On 1st of July remained in our works under an artillery fire. On 2nd was under fire during day, and at dark marched to left, and in reserve line of brigade. Marched at daylight of the 3rd in rear of Seventy-seventh Pennsylvania, through the enemy's evacuated works, passing near Marietta, Ga. In the evening formed in line in front of the enemy on left of brigade, my right connecting with Seventy-seventh Pennsylvania, and built works. My skirmish company during the day captured 6 prisoners. We marched during the day four miles. On the 4th, at 10 a. m., I was ordered by Colonel Grose to take the enemy's rifle-pits in my front. I was given my points of direction, and was ordered to take my regiment out in front of the works, and when the brigade began to advance, I was to charge in supporting distance of the skirmish line. The regiment advanced in line over an open field under a heavy fire in good order, and capturing the rifle-pits, built works where they had been. My loss during the day was 1 killed and 14 wounded. First Sergeant Weyrick, commanding my company of skirmishers, being wounded early in the day, First Sergeant Maxey took command and captured 30 prisoners.
The rebels having fallen back during the night, marched at 10 a. m. of the next day on the railroad track, following the Seventy-seventh Pennsylvania to Chattahoochee River, seven miles, where we went into bivouac. From the 6th to 9th, inclusive, remained in bivouac. At noon of the 10th marched with brigade up the Chattahoochee six miles. On 11th remained in bivouac. Marched at daylight on the 12th with brigade across the river and bivouacked near Powers' Ferry, Ga. From 13th to 17th, inclusive, remained in bivouac. On 18th marched to Buck Head, six miles. On 19th marched with brigade to Peach Tree Creek, my regiment remaining on north side of creek to protect the flank of the brigade. On 20th, by direction of General Grose, crossed Peach Tree Creek and took advance of brigade, and soon came up with the enemy. Regiment formed in front line, under fire of the enemy, on the left of brigade, my left connecting with the Second Brigade, First Division, Fourth Army Corps. In the evening my skirmish line captured some prisoners. At dark I built line of works on front line under fire.
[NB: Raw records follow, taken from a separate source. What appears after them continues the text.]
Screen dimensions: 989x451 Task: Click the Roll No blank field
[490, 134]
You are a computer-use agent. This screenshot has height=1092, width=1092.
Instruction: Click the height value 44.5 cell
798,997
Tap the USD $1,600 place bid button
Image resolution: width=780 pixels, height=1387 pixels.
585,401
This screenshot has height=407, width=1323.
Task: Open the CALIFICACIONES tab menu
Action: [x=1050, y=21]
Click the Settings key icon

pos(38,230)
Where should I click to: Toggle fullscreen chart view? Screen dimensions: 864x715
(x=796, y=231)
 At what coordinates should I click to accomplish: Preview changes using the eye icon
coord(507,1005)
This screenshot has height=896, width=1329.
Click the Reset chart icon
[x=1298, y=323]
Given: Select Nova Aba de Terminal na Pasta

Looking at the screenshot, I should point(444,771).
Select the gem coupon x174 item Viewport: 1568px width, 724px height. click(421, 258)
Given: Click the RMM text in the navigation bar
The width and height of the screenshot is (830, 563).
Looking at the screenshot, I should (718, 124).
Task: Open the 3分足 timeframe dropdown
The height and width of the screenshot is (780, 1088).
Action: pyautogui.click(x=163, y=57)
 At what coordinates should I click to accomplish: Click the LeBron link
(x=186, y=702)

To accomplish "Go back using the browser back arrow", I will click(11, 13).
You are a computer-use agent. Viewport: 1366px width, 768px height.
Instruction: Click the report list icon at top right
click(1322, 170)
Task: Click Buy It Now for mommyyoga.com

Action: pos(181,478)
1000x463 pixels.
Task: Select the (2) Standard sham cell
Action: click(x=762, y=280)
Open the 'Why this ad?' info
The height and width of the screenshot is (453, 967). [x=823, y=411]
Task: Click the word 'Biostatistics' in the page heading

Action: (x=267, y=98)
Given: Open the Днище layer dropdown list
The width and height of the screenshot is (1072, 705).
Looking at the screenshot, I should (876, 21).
On 21st advanced my right wing and built works, and at night cut down timber in front. Advanced at daylight of the 22d, the enemy having fallen back. Came within view of Atlanta, and found the enemy. I was then placed in reserve. On 23d, 24th, and 25th remained in reserve. On 26th was moved by General Grose to the front line, the Thirty-sixth Indiana on my right, and Thirtieth Indiana on my left. From 27th of July to the 19th of August, inclusive, remained in trenches, some men being wounded occasionally by artillery or on the skirmish line during that time. On 20th, at 3.30 a. m., by direction of General Grose, I followed the Ninth Indiana around to the left, crossed Atlanta and Augusta Railroad, where our skirmishers met the enemy's pickets, and we were ordered to their support. Marched in line, connecting my right with the Ninth Indiana, and occupying old works, held them, listing 2 men wounded. In afternoon returned to the works we had left in the morning. From 21st to 24th, inclusive, remained in works. Some wounded on skirmish line. On 25th marched at dark, following the Thirtieth Indiana. Withdrew from our works and marched around to the left. Bivouacked for the night after marching six miles. On 26th marched at 10 a. m.; skirmishing in our rear. Regiment marched as flankers for a short time, and then marched in road.